At tonight’s press conference at the elegant Blue House, Trump’s tone seemed a huge step down from his belligerent threat to rain down “fire and fury” on the DPRK. He even countenanced President Moon’s hope that pressure on Pyongyang might lead to peaceful negotiations, something he had once excoriated Secretary of State Tillerson for proposing. Who can fault the South Koreans for wanting to keep the hope that this stand-off can be peacefully avoided when the alternative is the 13,000 estimated artillery pieces situated just across the demilitarized zone and ready to obliterate Seoul?
President Trump’s effusiveness about President Moon seemed to fall far short of the male bonding that he experienced with Japan’s Abe. But, if the U.S. and the ROK are united in a common goal of containing Pyongyang, there is another power-political-economic element that also joins them: both Seoul and Washington have very unresolved, and sometimes unstable, relationships with China. Of course, because they hardly have the economic clout or military power to oppose China, most South Koreans want to get along with Beijing. But the relationship is never easy. The bitter reality for Seoul is that Beijing views it as being something of a traditional “tribute state,” a lesser Confucian country that owes a certain cultural, economic, and even political deference to Beijing, whose new “son of heaven” is Party General Secretary Xi Jinping.
And just recently, Xi reminded Korea of who’s boss by launching a series of punitive economic actions against South Korean businesses for having had the temerity to defend itself against the North by accepting a THAAD (Terminal High Altitude Area Defense) anti-missile system from the U.S. China’s leaders took umbrage because they thought its radars might get directed against them and that the move might also augur Seoul’s becoming even better integrated in the U.S. region-wide defensive systems that, while ostensibly aimed at Pyongyang, could also be used against China . . . should the need arise.
So what did Beijing do? It launched a punitive economic campaign against select Korean businesses as a form of retaliation, upsetting a broad swath of Koreans who are dependent on their business relationship with China. They cut down the number of airline seats and Chinese tourists coming to Korea, hassled and boycotted companies operating in China like Hyundai and Lotte, even causing some factories and outlets to close down. Lotte was particularly hard hit, because it had the misfortune of having one of its golf courses expropriated for the THAAD anti-missile system. Koreans got a quick lesson on the limits of “friendship” when it comes to relying on China.
As one official in the American Embassy here in Seoul told me, “The Koreans feel they need China and want friendly relations. But then suddenly China starts persecuting and punishing Korean businesses and suddenly you see that there is not really very much natural sympathy for China.
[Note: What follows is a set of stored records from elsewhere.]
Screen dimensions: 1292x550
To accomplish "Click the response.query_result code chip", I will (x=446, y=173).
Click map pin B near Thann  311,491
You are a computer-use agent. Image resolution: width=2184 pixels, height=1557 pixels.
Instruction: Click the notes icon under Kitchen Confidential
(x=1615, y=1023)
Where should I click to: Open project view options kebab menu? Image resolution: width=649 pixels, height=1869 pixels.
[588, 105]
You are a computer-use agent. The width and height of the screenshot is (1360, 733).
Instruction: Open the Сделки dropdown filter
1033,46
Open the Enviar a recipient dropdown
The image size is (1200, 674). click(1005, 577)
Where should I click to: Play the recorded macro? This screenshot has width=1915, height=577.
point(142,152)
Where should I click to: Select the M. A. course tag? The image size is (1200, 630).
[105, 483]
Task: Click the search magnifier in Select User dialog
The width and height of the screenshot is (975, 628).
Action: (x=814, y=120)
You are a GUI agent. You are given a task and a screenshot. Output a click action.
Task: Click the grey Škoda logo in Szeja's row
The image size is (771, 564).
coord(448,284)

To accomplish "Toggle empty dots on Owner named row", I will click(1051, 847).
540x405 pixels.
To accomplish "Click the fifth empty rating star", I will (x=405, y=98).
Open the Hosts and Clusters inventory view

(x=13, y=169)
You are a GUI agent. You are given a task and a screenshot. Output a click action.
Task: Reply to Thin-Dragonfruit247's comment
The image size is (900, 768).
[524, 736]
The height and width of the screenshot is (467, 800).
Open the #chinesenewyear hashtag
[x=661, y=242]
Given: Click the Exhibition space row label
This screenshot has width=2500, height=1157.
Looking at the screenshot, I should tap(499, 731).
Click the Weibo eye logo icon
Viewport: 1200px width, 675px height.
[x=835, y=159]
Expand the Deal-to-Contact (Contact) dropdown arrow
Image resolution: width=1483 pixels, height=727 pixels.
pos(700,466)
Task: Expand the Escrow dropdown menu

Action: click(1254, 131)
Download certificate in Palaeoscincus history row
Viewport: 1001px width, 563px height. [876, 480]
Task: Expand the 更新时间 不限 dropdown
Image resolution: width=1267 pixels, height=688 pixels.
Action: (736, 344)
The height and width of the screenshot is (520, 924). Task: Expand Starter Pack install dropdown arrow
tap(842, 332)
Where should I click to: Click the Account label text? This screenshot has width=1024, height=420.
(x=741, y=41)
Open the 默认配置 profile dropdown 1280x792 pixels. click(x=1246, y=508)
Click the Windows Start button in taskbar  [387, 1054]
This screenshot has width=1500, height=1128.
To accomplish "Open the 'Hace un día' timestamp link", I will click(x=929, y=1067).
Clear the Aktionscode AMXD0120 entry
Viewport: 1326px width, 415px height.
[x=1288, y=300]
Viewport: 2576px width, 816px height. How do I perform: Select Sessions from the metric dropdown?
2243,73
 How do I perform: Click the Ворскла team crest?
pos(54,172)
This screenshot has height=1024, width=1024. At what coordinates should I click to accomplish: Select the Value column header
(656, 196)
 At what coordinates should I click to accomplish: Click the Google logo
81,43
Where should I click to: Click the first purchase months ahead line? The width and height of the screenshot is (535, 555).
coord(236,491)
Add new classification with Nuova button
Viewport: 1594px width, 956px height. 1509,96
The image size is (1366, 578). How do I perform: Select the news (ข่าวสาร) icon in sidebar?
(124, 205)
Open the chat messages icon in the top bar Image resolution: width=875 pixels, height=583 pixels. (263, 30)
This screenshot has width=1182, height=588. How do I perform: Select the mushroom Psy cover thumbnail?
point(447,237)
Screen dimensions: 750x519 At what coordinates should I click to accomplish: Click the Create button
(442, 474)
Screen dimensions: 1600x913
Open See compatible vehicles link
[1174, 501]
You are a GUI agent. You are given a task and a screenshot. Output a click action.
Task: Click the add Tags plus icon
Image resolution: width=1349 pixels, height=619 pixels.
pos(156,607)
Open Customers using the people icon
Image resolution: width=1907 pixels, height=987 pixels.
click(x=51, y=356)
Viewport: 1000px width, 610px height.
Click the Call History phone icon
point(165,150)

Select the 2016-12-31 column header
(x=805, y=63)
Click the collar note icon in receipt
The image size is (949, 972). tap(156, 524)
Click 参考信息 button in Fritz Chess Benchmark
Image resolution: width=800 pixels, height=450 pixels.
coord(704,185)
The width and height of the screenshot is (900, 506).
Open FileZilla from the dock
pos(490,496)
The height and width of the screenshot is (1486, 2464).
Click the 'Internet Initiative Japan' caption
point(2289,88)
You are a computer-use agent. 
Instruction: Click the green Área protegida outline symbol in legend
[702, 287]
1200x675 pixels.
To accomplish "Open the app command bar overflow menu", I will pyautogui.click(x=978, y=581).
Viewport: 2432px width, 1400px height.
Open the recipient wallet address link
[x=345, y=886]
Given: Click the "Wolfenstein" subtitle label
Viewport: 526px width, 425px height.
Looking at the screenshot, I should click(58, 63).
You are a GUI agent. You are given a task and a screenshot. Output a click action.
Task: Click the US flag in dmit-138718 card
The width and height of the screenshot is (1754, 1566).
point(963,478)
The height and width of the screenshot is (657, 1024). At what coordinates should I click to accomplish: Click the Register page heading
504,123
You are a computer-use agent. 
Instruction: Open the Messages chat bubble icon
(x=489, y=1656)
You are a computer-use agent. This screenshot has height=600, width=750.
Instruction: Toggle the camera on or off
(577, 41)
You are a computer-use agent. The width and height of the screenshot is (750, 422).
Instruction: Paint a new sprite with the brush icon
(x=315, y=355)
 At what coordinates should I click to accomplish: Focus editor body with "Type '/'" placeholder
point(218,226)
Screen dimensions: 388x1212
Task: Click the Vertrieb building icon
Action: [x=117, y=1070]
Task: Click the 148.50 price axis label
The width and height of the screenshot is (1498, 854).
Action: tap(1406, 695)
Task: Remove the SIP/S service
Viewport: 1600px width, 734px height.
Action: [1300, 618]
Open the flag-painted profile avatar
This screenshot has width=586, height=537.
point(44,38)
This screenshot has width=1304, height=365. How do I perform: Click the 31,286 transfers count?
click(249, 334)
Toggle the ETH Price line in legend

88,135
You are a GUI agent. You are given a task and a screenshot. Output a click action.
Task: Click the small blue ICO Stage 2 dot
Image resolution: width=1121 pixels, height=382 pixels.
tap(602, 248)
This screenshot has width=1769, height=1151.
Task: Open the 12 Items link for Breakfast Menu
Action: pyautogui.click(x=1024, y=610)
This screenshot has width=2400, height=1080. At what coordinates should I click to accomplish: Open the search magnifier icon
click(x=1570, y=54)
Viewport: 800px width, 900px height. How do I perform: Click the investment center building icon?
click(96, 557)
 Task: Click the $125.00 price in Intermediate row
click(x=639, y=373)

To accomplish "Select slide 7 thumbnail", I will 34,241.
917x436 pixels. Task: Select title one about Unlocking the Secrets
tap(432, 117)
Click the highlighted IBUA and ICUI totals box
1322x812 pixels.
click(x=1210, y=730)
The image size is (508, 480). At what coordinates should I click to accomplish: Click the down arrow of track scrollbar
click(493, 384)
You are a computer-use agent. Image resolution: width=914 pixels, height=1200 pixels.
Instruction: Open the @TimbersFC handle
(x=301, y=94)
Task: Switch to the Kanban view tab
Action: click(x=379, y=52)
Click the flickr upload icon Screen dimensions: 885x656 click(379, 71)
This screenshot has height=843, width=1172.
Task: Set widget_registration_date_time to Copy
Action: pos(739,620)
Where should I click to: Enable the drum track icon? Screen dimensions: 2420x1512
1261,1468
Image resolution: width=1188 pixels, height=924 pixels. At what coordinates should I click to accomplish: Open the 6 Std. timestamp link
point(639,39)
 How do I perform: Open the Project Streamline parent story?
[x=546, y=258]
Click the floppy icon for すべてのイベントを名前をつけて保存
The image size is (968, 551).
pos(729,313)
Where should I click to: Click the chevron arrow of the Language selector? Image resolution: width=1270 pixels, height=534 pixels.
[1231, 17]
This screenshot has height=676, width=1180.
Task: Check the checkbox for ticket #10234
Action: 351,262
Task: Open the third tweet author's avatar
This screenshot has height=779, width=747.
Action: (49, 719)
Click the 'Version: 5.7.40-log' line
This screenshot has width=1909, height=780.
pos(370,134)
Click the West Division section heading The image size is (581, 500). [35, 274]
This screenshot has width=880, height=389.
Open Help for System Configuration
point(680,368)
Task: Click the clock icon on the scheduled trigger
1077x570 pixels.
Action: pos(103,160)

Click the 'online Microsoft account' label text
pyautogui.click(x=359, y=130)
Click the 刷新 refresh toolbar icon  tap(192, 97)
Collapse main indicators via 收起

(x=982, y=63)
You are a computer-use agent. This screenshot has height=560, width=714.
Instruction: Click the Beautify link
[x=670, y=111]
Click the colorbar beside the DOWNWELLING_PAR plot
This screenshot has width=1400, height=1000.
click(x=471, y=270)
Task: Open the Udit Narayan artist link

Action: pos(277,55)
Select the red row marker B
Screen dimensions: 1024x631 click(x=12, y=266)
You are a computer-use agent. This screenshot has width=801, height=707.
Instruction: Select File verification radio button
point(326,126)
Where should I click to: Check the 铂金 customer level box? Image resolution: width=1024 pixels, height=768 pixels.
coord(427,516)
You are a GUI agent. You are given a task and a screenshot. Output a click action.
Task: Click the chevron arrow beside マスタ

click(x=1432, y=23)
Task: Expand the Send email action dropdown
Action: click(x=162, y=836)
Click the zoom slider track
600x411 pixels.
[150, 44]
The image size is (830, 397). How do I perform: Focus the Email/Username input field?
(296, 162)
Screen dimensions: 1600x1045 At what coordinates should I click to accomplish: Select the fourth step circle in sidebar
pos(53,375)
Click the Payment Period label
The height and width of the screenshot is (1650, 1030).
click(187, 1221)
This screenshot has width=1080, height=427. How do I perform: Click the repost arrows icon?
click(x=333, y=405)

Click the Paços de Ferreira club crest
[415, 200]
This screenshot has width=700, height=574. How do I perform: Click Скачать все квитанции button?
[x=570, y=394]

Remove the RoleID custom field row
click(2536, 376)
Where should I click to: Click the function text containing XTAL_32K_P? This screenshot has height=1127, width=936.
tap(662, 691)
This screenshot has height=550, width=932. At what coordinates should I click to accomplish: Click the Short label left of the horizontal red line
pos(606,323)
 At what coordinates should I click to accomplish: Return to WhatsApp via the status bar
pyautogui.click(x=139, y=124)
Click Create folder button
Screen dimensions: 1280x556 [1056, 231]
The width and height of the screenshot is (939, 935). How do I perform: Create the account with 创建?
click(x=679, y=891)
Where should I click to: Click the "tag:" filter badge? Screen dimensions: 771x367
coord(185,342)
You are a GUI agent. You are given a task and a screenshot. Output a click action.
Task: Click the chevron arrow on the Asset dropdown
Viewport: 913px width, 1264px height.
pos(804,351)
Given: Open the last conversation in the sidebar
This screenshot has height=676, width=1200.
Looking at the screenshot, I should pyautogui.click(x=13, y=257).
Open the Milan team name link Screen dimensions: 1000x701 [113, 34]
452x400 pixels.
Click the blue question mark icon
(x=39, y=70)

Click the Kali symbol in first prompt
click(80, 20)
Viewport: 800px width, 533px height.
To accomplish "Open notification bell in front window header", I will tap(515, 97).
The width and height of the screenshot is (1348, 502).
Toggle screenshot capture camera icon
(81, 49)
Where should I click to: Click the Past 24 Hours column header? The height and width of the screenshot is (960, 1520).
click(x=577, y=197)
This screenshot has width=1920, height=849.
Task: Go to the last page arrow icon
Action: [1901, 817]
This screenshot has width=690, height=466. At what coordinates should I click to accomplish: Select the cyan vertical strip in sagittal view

Such recent punishment only exacerbates those sentiments.”
China must have sensed that such bullying tactics also produce emotional blowback, and in anticipation of Trump’s arrival in Asia, Beijing suddenly worked out an agreement accepting the THAAD system and started making nice again by cancelling punitive measures against Korean businesses and tourism. While the residue left by such high-handedness remains, even though they may chafe at such retaliatory Chinese behavior, it is hard to see how Koreans can afford much of a public remonstration against it in the future. But here, they are hardly different than any other smaller Asian county that now survives at China’s sufferance.